# Employment!



## SparkGod147% (Nov 30, 2013)

Anyone knows any companies in nyc lookin to hire electricians helper??? Having no luck finding employment fresh out of vocational school.


----------



## Next72969 (Dec 9, 2012)

SparkGod147% said:


> Anyone knows any companies in nyc lookin to hire electricians helper??? Having no luck finding employment fresh out of vocational school.


 what school did you go to? They offer no employment assistance? Etc in copiague long island i know helps guys get their foot in the door with small companies, may not be the best situations but you gain experience


----------



## SparkGod147% (Nov 30, 2013)

Yeah they help us find jobs its just not moving fast enuff .. They do 50% and its up to us to do the other 50% its just that on my side im having no luck people i call want helpers with 3 years exp.


----------



## Next72969 (Dec 9, 2012)

SparkGod147% said:


> Yeah they help us find jobs its just not moving fast enuff .. They do 50% and its up to us to do the other 50% its just that on my side im having no luck people i call want helpers with 3 years exp.


 keep trying man. Knock on peoples doors call everynumber in the phonebook, on craigslist etc. Someone will give you a shot. Im out in long island, not much i can do to help.


----------



## Giorgio.g (Mar 31, 2013)

SparkGod147% said:


> Yeah they help us find jobs its just not moving fast enuff .. They do 50% and its up to us to do the other 50% its just that on my side im having no luck people i call want helpers with 3 years exp.


Are you willing to commute at the other side of the river aka NJ?


----------



## Next72969 (Dec 9, 2012)

Giorgio.g said:


> Are you willing to commute at the other side of the river aka NJ?

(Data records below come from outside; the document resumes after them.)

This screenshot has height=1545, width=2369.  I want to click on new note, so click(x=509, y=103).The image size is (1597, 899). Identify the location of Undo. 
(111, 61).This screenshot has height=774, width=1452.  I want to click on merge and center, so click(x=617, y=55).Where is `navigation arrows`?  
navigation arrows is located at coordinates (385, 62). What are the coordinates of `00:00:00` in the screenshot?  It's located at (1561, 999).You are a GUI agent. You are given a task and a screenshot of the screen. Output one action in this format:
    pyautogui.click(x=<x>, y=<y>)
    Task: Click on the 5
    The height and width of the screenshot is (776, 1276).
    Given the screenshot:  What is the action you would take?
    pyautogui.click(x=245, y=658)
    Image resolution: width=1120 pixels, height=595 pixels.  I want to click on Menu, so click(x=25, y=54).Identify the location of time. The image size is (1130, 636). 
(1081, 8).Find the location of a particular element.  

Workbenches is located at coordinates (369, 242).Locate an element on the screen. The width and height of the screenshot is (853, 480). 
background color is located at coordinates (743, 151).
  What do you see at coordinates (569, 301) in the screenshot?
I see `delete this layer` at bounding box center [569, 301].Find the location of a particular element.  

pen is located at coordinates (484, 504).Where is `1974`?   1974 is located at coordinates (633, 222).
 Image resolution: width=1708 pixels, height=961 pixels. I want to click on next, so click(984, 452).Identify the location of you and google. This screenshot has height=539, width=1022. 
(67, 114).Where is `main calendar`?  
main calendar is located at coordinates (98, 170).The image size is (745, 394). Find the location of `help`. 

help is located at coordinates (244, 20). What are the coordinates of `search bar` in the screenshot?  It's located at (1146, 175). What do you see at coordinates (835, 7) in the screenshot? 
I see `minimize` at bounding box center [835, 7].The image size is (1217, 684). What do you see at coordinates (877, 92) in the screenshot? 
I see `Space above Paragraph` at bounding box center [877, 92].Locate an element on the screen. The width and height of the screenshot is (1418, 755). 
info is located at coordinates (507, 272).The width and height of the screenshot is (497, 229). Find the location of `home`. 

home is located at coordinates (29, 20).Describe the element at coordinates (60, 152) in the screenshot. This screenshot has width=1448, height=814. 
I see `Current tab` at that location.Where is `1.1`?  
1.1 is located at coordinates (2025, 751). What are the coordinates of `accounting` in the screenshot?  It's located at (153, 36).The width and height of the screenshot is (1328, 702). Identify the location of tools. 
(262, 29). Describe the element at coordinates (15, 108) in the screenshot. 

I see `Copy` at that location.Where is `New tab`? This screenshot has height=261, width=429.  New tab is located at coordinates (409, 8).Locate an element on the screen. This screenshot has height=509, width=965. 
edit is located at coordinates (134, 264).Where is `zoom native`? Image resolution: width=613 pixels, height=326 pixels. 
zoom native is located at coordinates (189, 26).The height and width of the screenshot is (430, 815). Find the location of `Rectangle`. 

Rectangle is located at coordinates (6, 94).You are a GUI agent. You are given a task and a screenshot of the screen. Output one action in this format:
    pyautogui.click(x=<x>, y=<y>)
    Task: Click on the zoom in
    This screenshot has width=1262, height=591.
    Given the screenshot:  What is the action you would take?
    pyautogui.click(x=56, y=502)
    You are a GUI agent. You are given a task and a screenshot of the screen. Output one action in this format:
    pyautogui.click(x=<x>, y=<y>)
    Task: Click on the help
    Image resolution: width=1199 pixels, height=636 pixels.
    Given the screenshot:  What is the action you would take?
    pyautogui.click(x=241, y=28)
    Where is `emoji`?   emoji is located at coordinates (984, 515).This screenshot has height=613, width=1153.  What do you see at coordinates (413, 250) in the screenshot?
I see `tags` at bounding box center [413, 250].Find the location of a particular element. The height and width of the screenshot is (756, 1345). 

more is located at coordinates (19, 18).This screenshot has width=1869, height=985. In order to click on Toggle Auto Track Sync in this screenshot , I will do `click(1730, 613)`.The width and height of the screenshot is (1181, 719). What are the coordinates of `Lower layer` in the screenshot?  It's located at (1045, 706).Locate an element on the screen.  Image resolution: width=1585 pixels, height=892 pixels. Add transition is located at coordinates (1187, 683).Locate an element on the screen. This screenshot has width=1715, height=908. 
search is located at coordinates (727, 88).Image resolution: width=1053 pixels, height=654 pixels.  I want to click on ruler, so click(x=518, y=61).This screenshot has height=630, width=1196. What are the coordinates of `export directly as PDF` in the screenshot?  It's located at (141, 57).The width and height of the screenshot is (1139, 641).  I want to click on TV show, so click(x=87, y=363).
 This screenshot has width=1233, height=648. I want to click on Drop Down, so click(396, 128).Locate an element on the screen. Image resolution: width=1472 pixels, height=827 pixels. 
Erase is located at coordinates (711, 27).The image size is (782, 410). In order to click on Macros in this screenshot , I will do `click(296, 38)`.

 what part of jersey are you in?


----------



## Giorgio.g (Mar 31, 2013)

Next72969 said:


> what part of jersey are you in?


North NJ. 25 minutes from either GWB or LT.


----------



## Next72969 (Dec 9, 2012)

Giorgio.g said:


> North NJ. 25 minutes from either GWB or LT.


 i want out of long island in the near future. Maybe ill send you a pm one day


----------



## Giorgio.g (Mar 31, 2013)

Next72969 said:


> i want out of long island in the near future. Maybe ill send you a pm one day


Funny thing is that I am getting married in 2 months and I am moving to the Ol' Westbury , Looking to also get my licenses in Nassau and operate out of NJ and LI, Let me know if you decide to make a move and amybe work something out.:thumbup:


----------



## Next72969 (Dec 9, 2012)

Giorgio.g said:


> Funny thing is that I am getting married in 2 months and I am moving to the Ol' Westbury , Looking to also get my licenses in Nassau and operate out of NJ and LI, Let me know if you decide to make a move and amybe work something out.:thumbup:


 old westbury? Hope you have a small fortune in the bank :thumbup:


----------



## Giorgio.g (Mar 31, 2013)

Next72969 said:


> old westbury? Hope you have a small fortune in the bank :thumbup:


My Fiance parents do :thumbup: (Persian & Jew) I'm just an old spanish boy.


----------